*Text passage*.

════════════════════

# help?



## sarah... (Feb 18, 2005)

hello, nice to meet you all, what a great place this is!

i wonder if you can help.......

my name is sarah ive been ttc for about a year and a half. my sister had a baby yesterday so im a bit down.(i know i should be happy). i went to see my gp 3 months ago and he referred me to a gyne and he said unless i loose 8 stone in 6 months ...3 months later ive lost 1 and half stone,i havnt had a period in over a year, he wont help me. im thinking of buying clomid over the net, id there any natural remedys i can purchase to bring back my periods or any thing i can buy over the counter? im really desperate. ive had a scan and internals and blood test and semen anyalsis but they wont give me my results for another three months..the receptionist said they were signed off as ok.. so i presume everything is ok. im really desperate here and i dont know how much longer i can hold on. please help....?


----------



## clarem45 (Aug 26, 2004)

sarah - I am sorry your going through the mill - I find it amazing that your doctor says you can lose 8 stone so quickly - I think moving to another doctor is quite in order!
You can try angus cactus (you can buy from boots) it is meant to be a natural Clomid and should help to regulate your periods, I think you are meant to take them for a min of 3 months though to see any effect

good luck
clare


----------



## clairelh1 (Sep 8, 2004)

════════════════════

*Record extracts*.
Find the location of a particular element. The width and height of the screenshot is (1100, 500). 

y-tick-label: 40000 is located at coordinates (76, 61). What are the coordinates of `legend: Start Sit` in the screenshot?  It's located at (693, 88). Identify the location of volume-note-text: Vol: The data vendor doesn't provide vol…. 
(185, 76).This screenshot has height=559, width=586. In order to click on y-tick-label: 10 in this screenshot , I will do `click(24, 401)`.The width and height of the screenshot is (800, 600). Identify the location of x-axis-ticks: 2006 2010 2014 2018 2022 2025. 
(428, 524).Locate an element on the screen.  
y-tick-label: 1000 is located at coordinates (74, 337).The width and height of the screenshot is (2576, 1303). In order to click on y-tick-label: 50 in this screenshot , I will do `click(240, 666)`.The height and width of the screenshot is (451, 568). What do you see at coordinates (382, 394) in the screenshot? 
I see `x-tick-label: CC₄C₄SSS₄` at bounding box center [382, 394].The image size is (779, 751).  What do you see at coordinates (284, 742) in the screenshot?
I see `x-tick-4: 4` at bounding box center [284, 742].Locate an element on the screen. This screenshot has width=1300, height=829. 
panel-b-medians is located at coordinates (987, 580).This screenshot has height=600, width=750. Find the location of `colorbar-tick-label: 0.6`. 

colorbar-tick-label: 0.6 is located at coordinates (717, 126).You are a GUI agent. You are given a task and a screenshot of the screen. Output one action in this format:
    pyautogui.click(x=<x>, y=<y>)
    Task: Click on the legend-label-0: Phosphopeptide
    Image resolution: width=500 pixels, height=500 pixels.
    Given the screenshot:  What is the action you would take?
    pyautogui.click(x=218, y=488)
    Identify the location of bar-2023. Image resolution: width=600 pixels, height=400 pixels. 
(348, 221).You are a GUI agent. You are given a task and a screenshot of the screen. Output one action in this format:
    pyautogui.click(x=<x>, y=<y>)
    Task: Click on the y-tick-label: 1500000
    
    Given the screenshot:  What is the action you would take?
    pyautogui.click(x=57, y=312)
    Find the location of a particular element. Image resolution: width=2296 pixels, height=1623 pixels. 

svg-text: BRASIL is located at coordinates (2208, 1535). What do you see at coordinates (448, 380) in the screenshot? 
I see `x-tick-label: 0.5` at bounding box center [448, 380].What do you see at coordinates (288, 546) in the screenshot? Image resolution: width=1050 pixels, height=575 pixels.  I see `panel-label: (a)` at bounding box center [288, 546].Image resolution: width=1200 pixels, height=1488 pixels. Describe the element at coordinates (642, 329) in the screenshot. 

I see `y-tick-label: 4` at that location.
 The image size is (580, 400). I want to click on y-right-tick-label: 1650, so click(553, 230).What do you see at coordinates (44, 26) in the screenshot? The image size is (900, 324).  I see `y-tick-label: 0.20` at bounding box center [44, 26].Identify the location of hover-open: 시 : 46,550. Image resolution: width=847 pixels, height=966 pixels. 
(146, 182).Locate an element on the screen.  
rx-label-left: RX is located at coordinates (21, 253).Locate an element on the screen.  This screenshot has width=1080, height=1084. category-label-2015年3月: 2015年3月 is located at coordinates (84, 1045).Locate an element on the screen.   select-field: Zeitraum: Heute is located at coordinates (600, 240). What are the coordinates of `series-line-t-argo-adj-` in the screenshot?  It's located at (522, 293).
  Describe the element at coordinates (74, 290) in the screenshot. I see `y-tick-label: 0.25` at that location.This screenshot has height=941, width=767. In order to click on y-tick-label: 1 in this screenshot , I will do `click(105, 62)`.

════════════════════

*Exercise description*.
Please transcribe the forum thread between "my name is sarah" and "(Aug 26, 2004)", inclusive.

*Answer area*.
my name is sarah ive been ttc for about a year and a half. my sister had a baby yesterday so im a bit down.(i know i should be happy). i went to see my gp 3 months ago and he referred me to a gyne and he said unless i loose 8 stone in 6 months ...3 months later ive lost 1 and half stone,i havnt had a period in over a year, he wont help me. im thinking of buying clomid over the net, id there any natural remedys i can purchase to bring back my periods or any thing i can buy over the counter? im really desperate. ive had a scan and internals and blood test and semen anyalsis but they wont give me my results for another three months..the receptionist said they were signed off as ok.. so i presume everything is ok. im really desperate here and i dont know how much longer i can hold on. please help....?


----------



## clarem45 (Aug 26, 2004)